DENVER-
The House Local Government Committee approved a measure Tuesday that would tighten reporting requirements on oil and gas production after witnesses said there is no way to determine if companies are correctly reporting production to counties and royalty owners.
The bill (House Bill 1142) would give the state Department of Revenue access to confidential information about real property taxes and business personal property taxes and clarify that valuation would be a public record, allowing royalty owners to determine if they are paying the correct taxes.
The bill now goes to the full House for debate.
The bill is part of a package introduced by lawmakers after a state audit criticized the lack of inspections of oil and gas well monitors.
A separate measure (House Bill 1180) would require the Colorado Oil and Gas Conservation Commission to ensure the accuracy of oil and gas production reporting. That bill has passed the House and awaits action in the Senate.

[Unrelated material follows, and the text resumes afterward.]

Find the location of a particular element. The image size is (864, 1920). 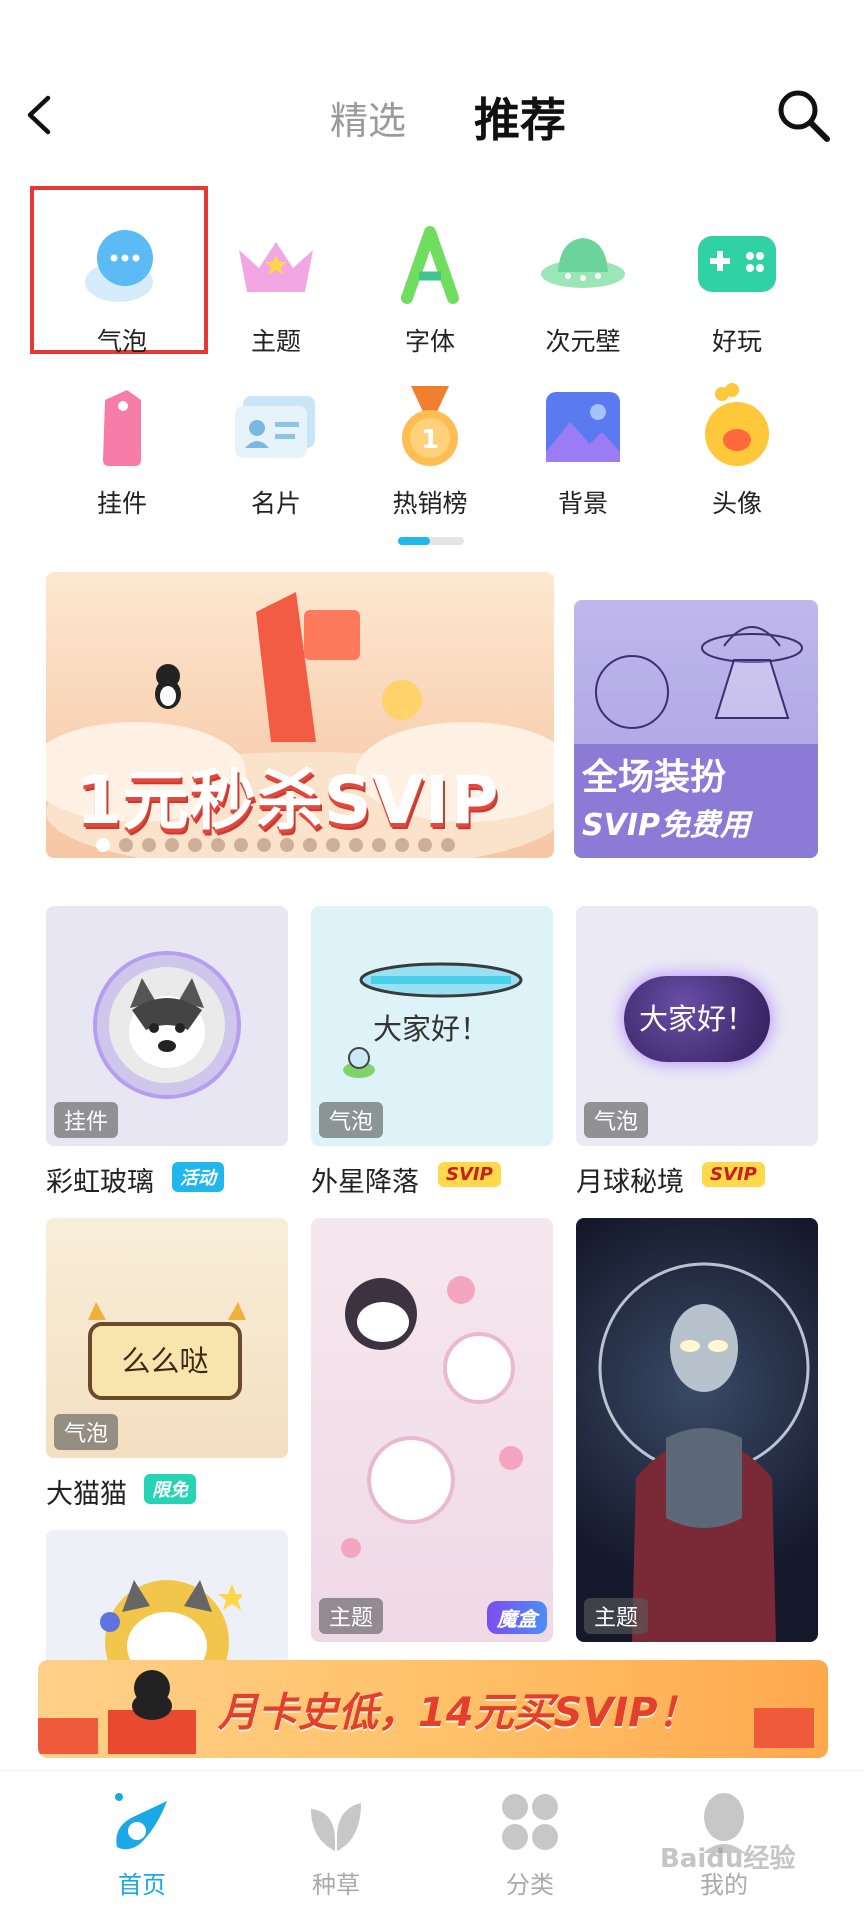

Auditors said nearly 30 percent of oil and gas producers and 42 percent of royalty interest owners audited by the state did not file severance tax returns between 2002 and 2004.

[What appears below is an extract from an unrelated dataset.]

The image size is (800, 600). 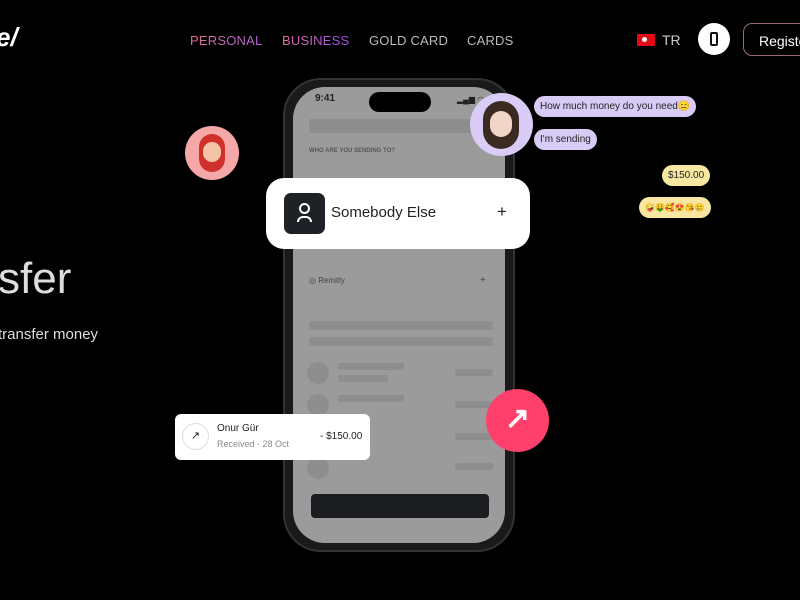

Auditors said the state had to rely on producers to tell them how much oil and gas they produce because it doesn’t calibrate or witness the calibration of oil and gas production equipment.
Auditors said one company ended up paying $100,000 in back taxes after the state began checking its records, auditors said. Based on records examined by auditors, eight of 27 producers and 11 of 26 royalty interest owners failed to file severance tax returns.